本当は、合理的な手段を選ぶ皇帝の手からこぼれ落ちる人を助けるために戻って来たのだ。
「みたいだね。皇帝を正式に継ぐ前にさ、どうしても聞いておきたいことがあるんだけど?」
返る言葉は無い。無言という返事。
「どうしてエルフォーレ訓練施設のやつらを、エルモアへ送った?」
あの時、他にも動ける兵はたくさんあったはずだ。当時ソフィは元帥の地位に居たから、他の領主が所有する軍だって動かせた。
それなのにエルモアへ送られたのは私設軍の少年兵。
この選択が無ければ、彼らが傷つくことはなかった。彼らが死ぬことはなかった。
どうしてこの選択だったのか、納得したかった。
口を開いたソフィの表情は冷たい。まるで、何を今更と言わんばかりに。
「私が継承の儀を受けるまで、急いでも一週間の間があった。生き残る確率が一番高い兵士を選んだだけのこと」
継承の儀を受け、皇帝になれば、帝国軍を動かす力が手に入る。
皇帝が決まったと諸国に伝われば、侵略してくる国もなくなる。
エルフォーレ訓練施設の子供たちは、ソフィの考え通り生き残った。
彼らが助かる間際で命を落としてしまったのは、スコッティの過失だ。
それでも。
「エルモア戦役から帰って、生き残ってるのは俺と、ロリエだけだって聞いたけど?」
戻って来た子供たちはその戦績が称えられて、皇帝の指導の下、貴族の養子として優遇された。
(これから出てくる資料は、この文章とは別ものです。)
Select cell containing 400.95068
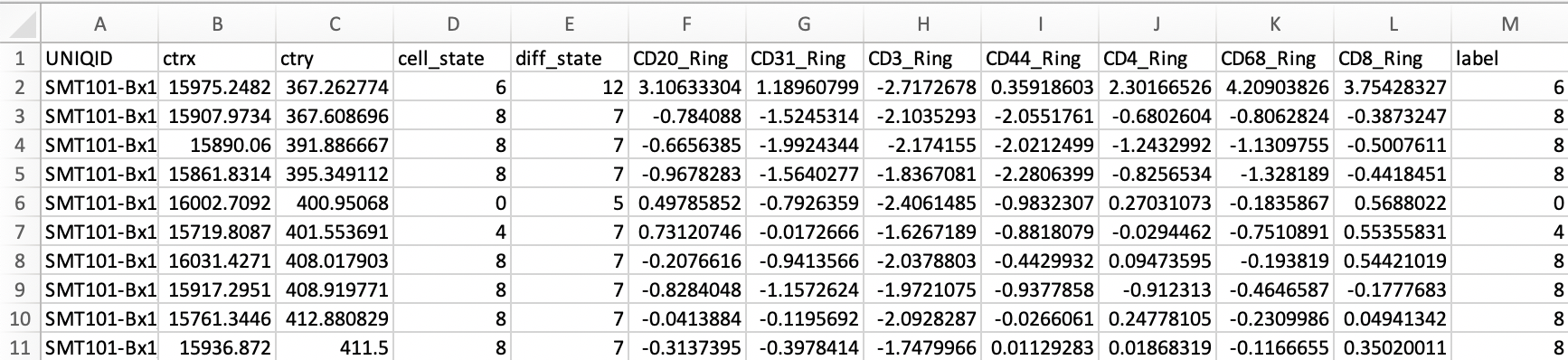The width and height of the screenshot is (1568, 360). pyautogui.click(x=335, y=203)
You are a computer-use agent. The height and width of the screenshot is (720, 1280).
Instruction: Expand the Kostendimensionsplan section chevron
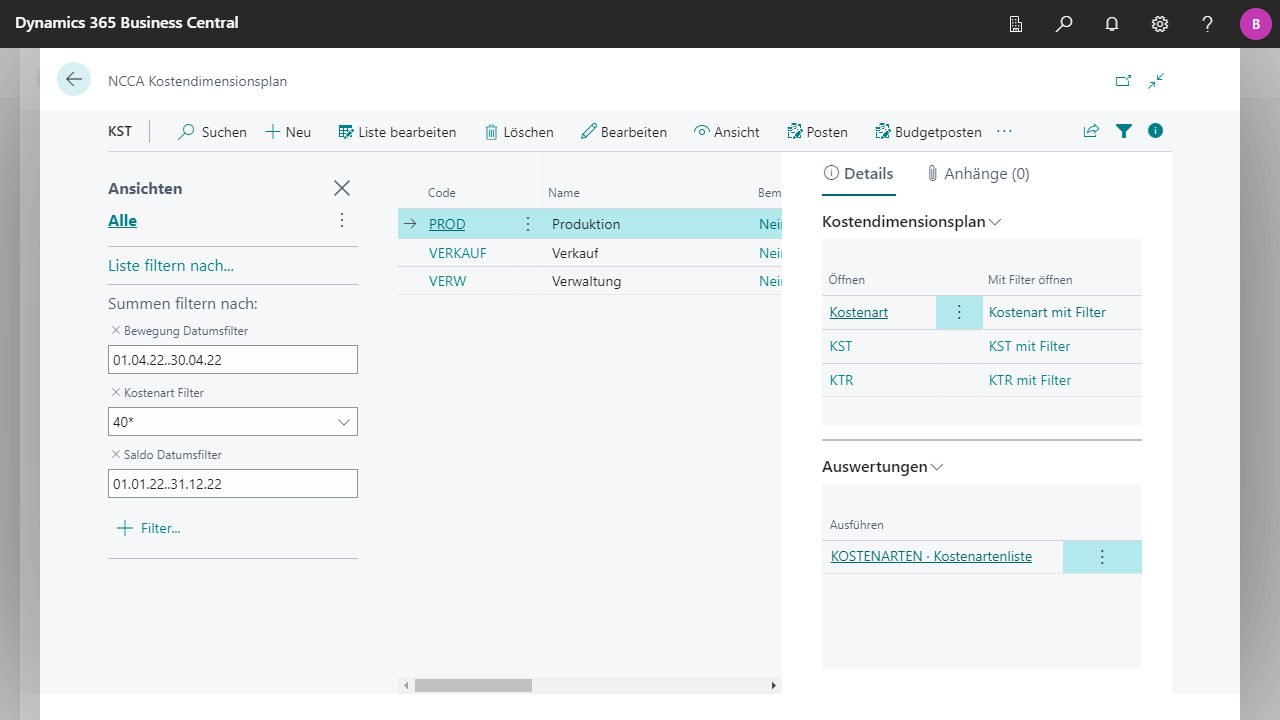995,222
しかし。生活が保障されても、心に負ったものは埋まらずに。
「あやつらが死んだのは、心が弱かったからだ」
合理的にものを計るソフィには、人の心の脆さは解らない。
どこまで行っても相容れない。
「そうかよ」
「聞きたいことはそれだけか?広間に人を待たせてある。行くぞ」
踵を返す。
遠ざかっていく父の背中。
広間では、次期皇帝選定を祝う晩餐会が開かれているはずで。
全てがアイツが仕組んだことのように思えて、追う気になれなくて立ち尽くしていると。
「兄様?」
可愛い顔に覗き込まれる。中性的な、黙ってれば少年に見える顔立ちも、兄が戻ってきた喜びで少女の表情をしている。
そちらに視線を移すと、顔をさらにほころばせて。
「兄様が皇帝になってくれて、良かった。きっと、エリエール号のみんなも喜ぶと思う」
「そっか。そうだな」
心が和らぐ。笑顔になる。
「あと、お誕生日、おめでとう」
家出してからというもの、祝う機会が無いから忘れていた。
クレシアに言われて思い出す。
が、喜ぶでもなく、スコッティは半眼で中空を眺めやり、呟く。
「……めでたいのかねぇ」
欲しくもない皇位を押しつけられて、むしろ最悪な誕生日とも言えなくはない。
これからのことを考えると気が滅入りそうになる。
十歳そこらで城を出てから、スリムによって礼儀作法や最低限の知識は与えられてはいるものの、政治とか外交とか国を動かすのに必要な教育を受けていないのだ。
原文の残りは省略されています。